La prima canna? In Italia si fuma a 13 anni. L’allarme dei medici: “Ripercussioni sull’apprendimento scolastico”

I dati dell’European Monitoring Centre for Drugs and Drug Addiction fotografano come 66.000 giovani (il 4,4% della popolazione italiana in questa fascia d’età) abbiano fatto uso di cannabis già durante gli anni della scuola media. “Uno su tre sviluppa una sindrome demotivazionale che è caratterizzata da abulia, perdita degli interessi scolastici, amicali, affettivi, sportivi, irritabilità e violenza”.

La prima canna? A 13 anni. È il dato allarmante sul consumo di cannabis diffuso dall’European Monitoring Centre for Drugs and Drug Addiction (EMCDDA) che stima che nel 2020 il 27,2% della popolazione ha fatto uso di cannabis almeno una volta nella vita e che il 15,4% di chi ha tra i 15 e i 34 anni (circa 1,85 milioni di italiani) ne abbia fatto uso nell’arco dell’ultimo anno. In questo contesto l’Italia detiene il primato (insieme alla Francia) di casi di ragazzi che hanno fumato cannabis per la prima volta a 13 anni, o prima. Si tratta di circa 66.000 giovani, il 4,4% della popolazione italiana in questa fascia d’età.

“Ci troviamo di fronte a un crescente utilizzo di questo tipo di droghe da parte di giovani consumatori. Sono droghe considerate erroneamente ‘leggere’ ma che invece danno dei danni gravissimi anche perché quasi sempre l’uso, da occasionale, diventa continuativo” ha sottolineato Stefano De Lillo, vice presidente dell’Ordine dei medici di Roma. Spesso in Italia l’età media di inizio assunzione si colloca, infatti, nella fascia di età della scuola media, cioè tra gli 11 ed i 14 anni.
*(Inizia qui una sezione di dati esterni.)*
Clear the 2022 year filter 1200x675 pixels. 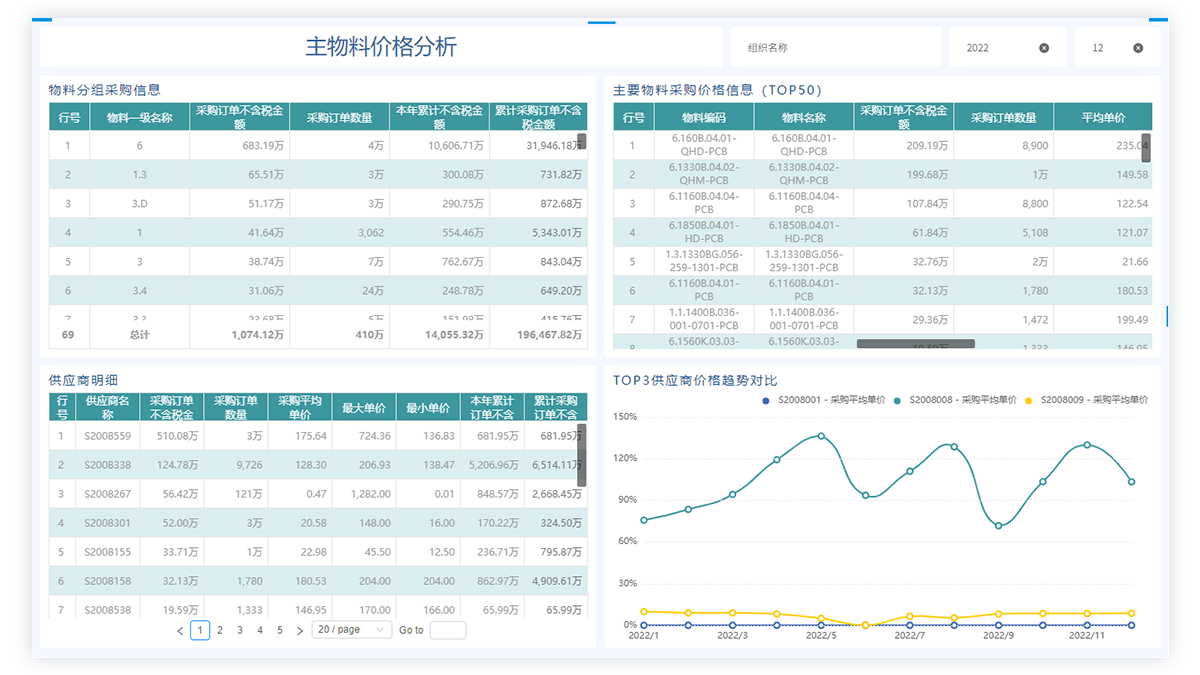[1044, 48]
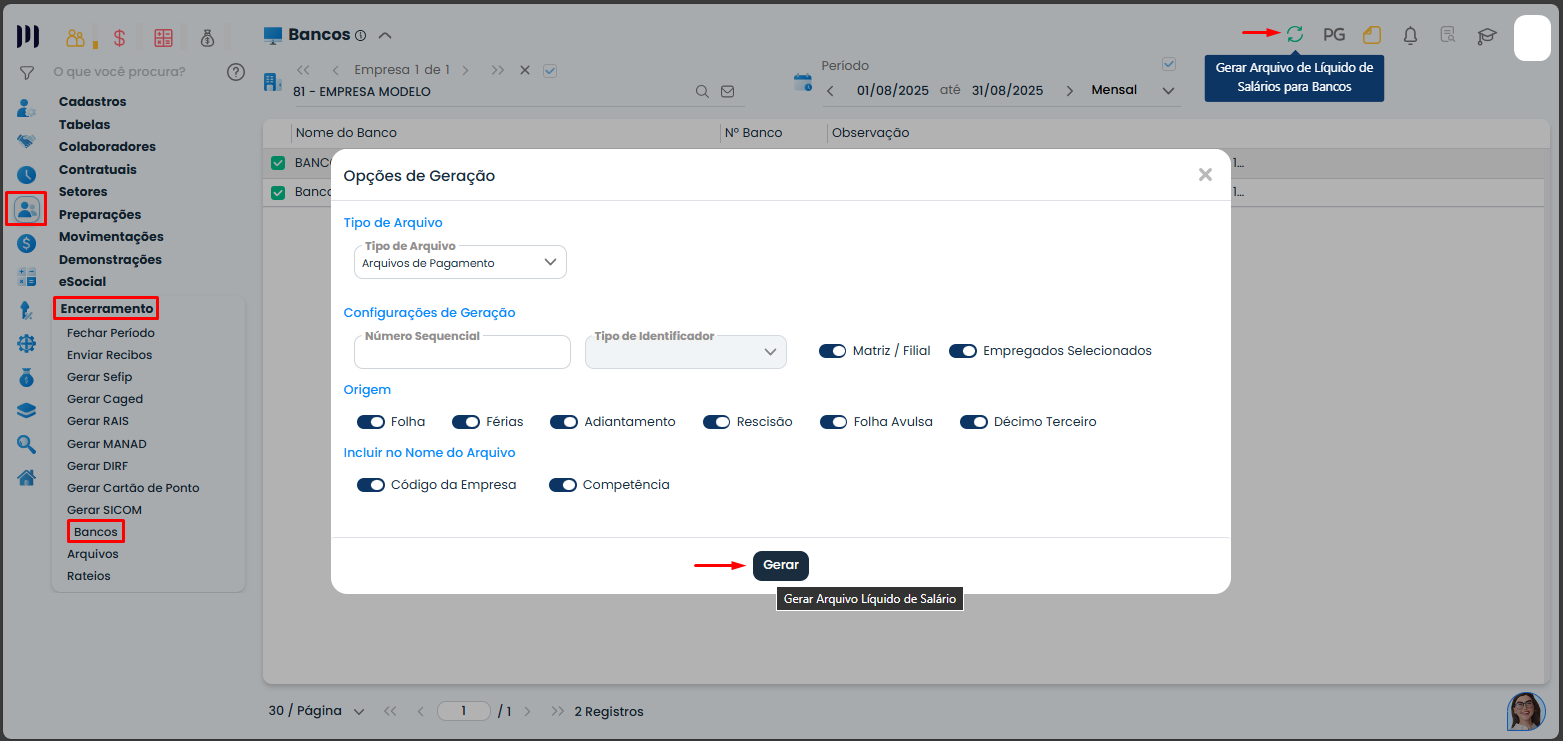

“È una situazione preoccupante – continua De Lillo – e per questo abbiamo deciso di promuovere, presso l’Omceo, un Gruppo di lavoro scientifico dedicato alla prevenzione, alla valutazione e alla divulgazione delle conseguenze dell’uso della cannabis sulla salute mentale dei giovani. I dati della letteratura mostrano come il 10% dei consumatori abituali di cannabis sviluppino un disturbo schizofrenico, quindi una psicosi reale – evidenzia il vice presidente Omceo e coordinatore del Gruppo di lavoro – e il 30% sviluppi una sindrome demotivazionale che è caratterizzata da abulia, perdita degli interessi scolastici, amicali, affettivi, sportivi, irritabilità e violenza. Per questo abbiamo ritenuto fondamentale portare il problema all’attenzione dei medici e dei pediatri che spesso si trovano di fronte a dei quadri clinici di difficile interpretazione”.

Obiettivo del Gruppo di lavoro è poi quello di promuovere un’azione di informazione e divulgazione presso le famiglie, le scuole, i centri di aggregazione, gli oratori e le palestre. E per parlare direttamente ai ragazzi in un linguaggio che sia per loro comprensibile e d’impatto, si punterà anche a coinvolgere testimonial o influencer giovani “sia per portare avanti un’ educazione tra pari- conclude De Leillo- sia per raccontare direttamente storie che diano ai ragazzi messaggi positivi attraverso le parole dei propri coetanei”.